Canary Spring at Mammoth Hot Springs Has Gone Dormant Indefinitely
While some of the thermal wonders of Yellowstone National Park, like the aptly named Old Faithful, are highly predictable, other thermal geysers are, like my Uncle Walter, considerably less so.
And like Unky Walt, who got busted stripping copper pipes out of his apartment, we don't know when we'll ever see them again.
Canary Spring is located in Mammoth Hot Springs, and is named for its striking yellow color, which it gains from filamentous bacteria that requires sulfur to live. Four to five days ago, the Canary Spring appeared to dry up.
It's not the first time, either. Canary Spring also apparently went dormant from October of 1884 through part of 1985, and then once again from 1914 - 1924. The mercurial geyser was also quiet from 1939 to 1948.

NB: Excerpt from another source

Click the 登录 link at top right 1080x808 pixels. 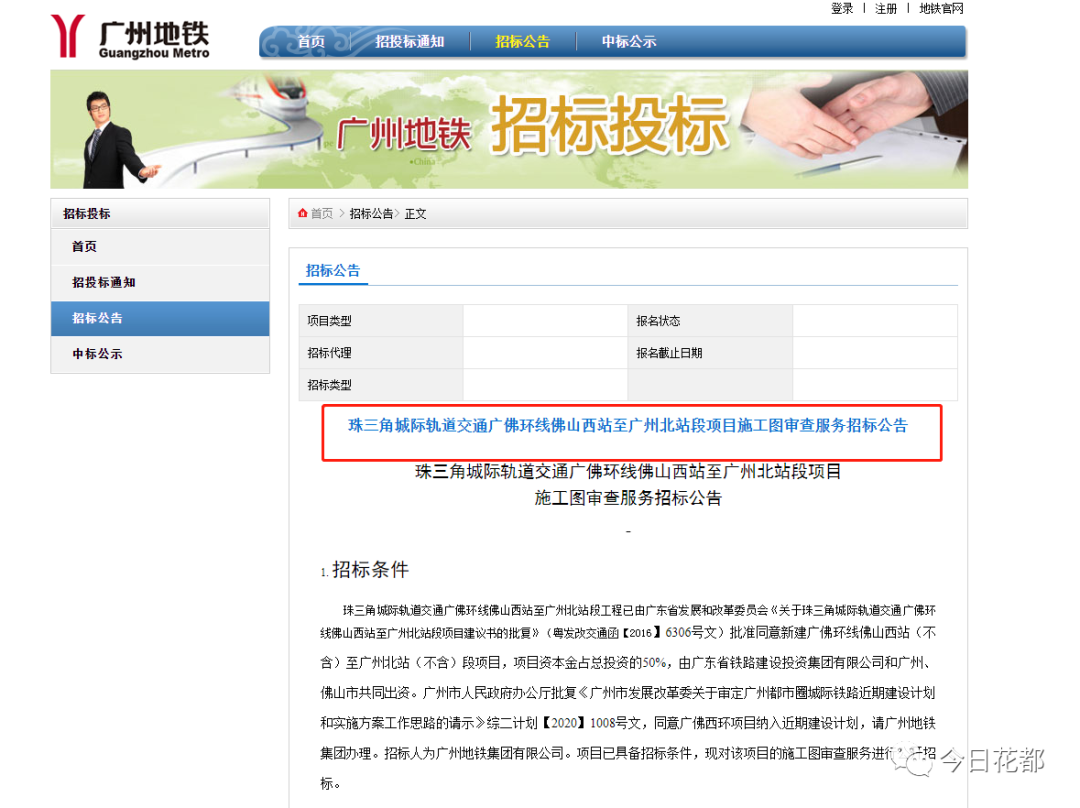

Mammoth Hot Springs is also marked by mutability and relatively recent change. Some of the formations visible today, like the butterfly terrace, were formed as recently as the 1920s. Due to the high degree of variables involved, and the complexity of the Mammoth Hot Springs system, it is impossible to predict when Canary Spring will resume springing. It could be tomorrow, or it could be 100,000 years.
So if you were traveling to Yellowstone National Park specifically to see Canary Spring and damn the rest, you might want to rethink your trip.
And if you head to Integrity Heights apartments in Baltimore to see my Uncle Walter, you may as well skip it. He, too, is indefinitely incommunicado.